Grünen-Chef Robert Habeck wirbt bei sengender Hitze an der Frankfurter Hauptwache für Bürgerrechte und Mindestlohn.

Frankfurt
Robert Habeck, der Bundesvorsitzende der Grünen, diskutiert auf der Hauptwache.

Die bange Frage geht um, nicht nur an der Basis der Grünen in Frankfurt: Wie lässt sich (Landtags-)Wahlkampf machen, wenn das Ansehen der politischen Klasse in den zurückliegenden Wochen gründlich ruiniert wurde? Robert Habeck, der Bundesvorsitzende der Grünen, versucht es seit dem Wochenende mit einer motivierenden „Sommertour“ durch Deutschland unter dem Motto „Des Glückes Unterpfand“. Und Frankfurt am Main ist seine zweite Station – am Nachmittag, bei sengender Hitze auf der Hauptwache, kein Schatten weit und breit. 

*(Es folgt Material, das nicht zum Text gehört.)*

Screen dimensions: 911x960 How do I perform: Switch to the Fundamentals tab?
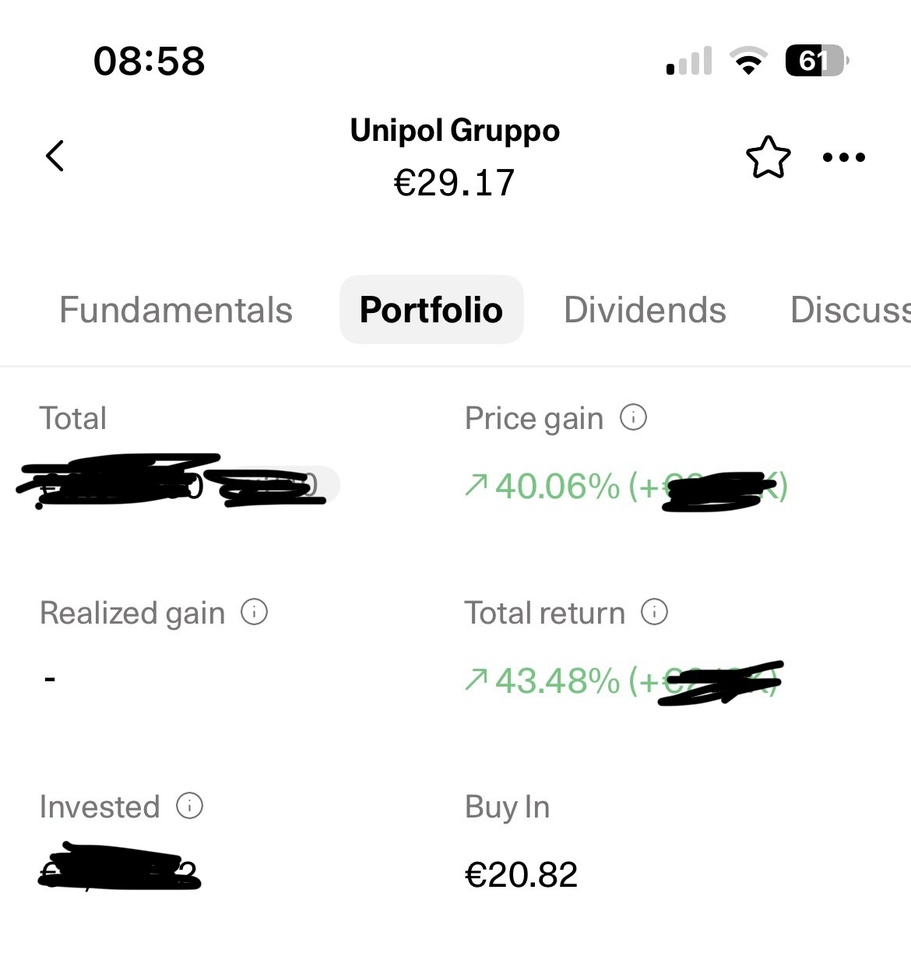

„Des Glückes Unterpfand“: Die zweite Zeile der deutschen Nationalhymne – und in der ersten ist doch tatsächlich von „Einigkeit und Recht und Freiheit“ die Rede. Und während Habeck standhaft alle Sonnenschirme ablehnt („Wenn Macron im Regen steht ...“) kommt er auf die bürgerrechtliche Tradition Deutschlands zu sprechen. Vor dem Gang zur Hauptwache hat der 48-Jährige noch die Paulskirche besucht, in der vor 170 Jahren das erste frei gewählte deutsche Nationalparlament tagte. 

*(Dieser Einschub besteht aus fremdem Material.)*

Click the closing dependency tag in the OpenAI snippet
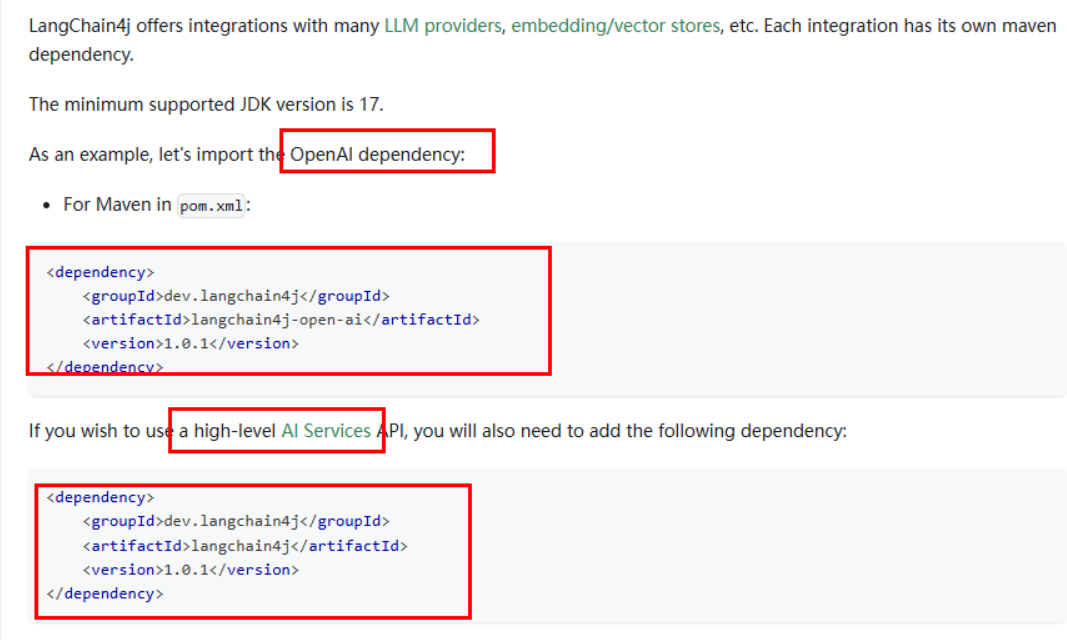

Deutschland als „Bürgerrechtsrepublik“ müsse gewahrt bleiben, sagt der schleswig-holsteinische Umweltminister. Und erntet Beifall aus dem Rund der 80 Zuhörer. 

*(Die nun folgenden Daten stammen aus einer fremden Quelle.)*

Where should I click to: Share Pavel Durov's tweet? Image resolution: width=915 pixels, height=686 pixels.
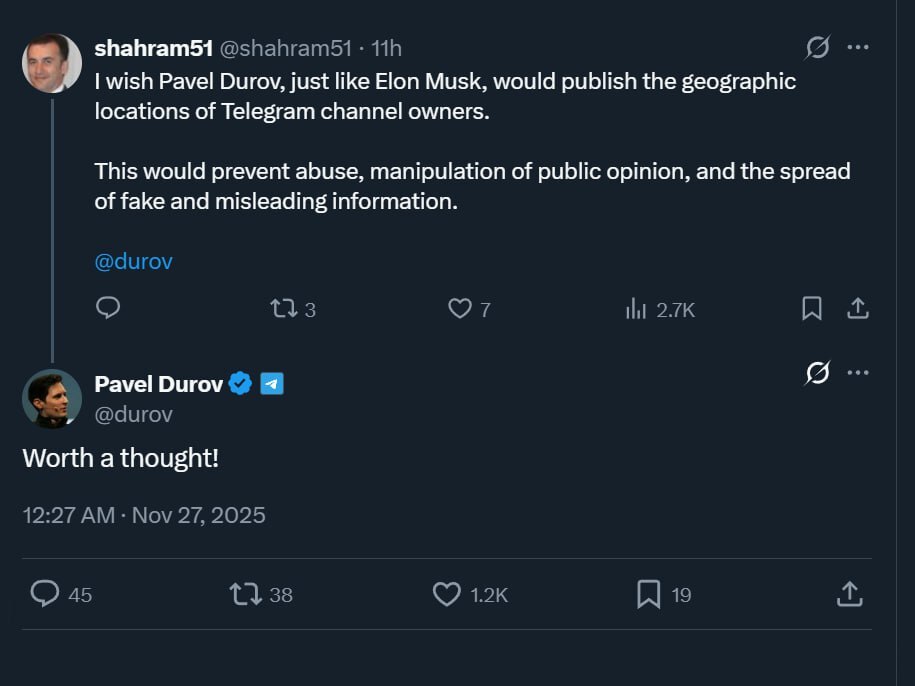point(848,594)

Dieser Sommer eignet sich so recht, um die großen Herausforderungen unserer Zeit lokal runterzubrechen. Klimawandel zum Beispiel. „In Schleswig-Holstein haben wir die schlechteste Ernte seit dem Zweiten Weltkrieg“, berichtet Habeck: „Das ökologische Korsett wird enger.“ 
In dieser prekären Lage könnten nicht Nationalstaaten gegensteuern: „So richtig Kraft hat nur Europa!“ 

Und der Grünen-Chef wirft die rhetorische Frage auf: „Wollen wir eine illiberale, sich abschottende, autoritäre Gesellschaft sein oder für Humanität und Freiheitsrechte stehen?“ 

Wenn doch die Antworten immer so einfach wären. Ein älterer Zuhörer konterkariert das europäische Idyll mit der schlichten Frage, warum denn Staaten wie Polen oder Ungarn, die sich hartnäckig europäischer Solidarität verweigerten, nicht stärker unter Druck gesetzt würden. Habeck verweist auf die notwendige Einstimmigkeit aller Beschlüsse der Europäischen Union (EU). 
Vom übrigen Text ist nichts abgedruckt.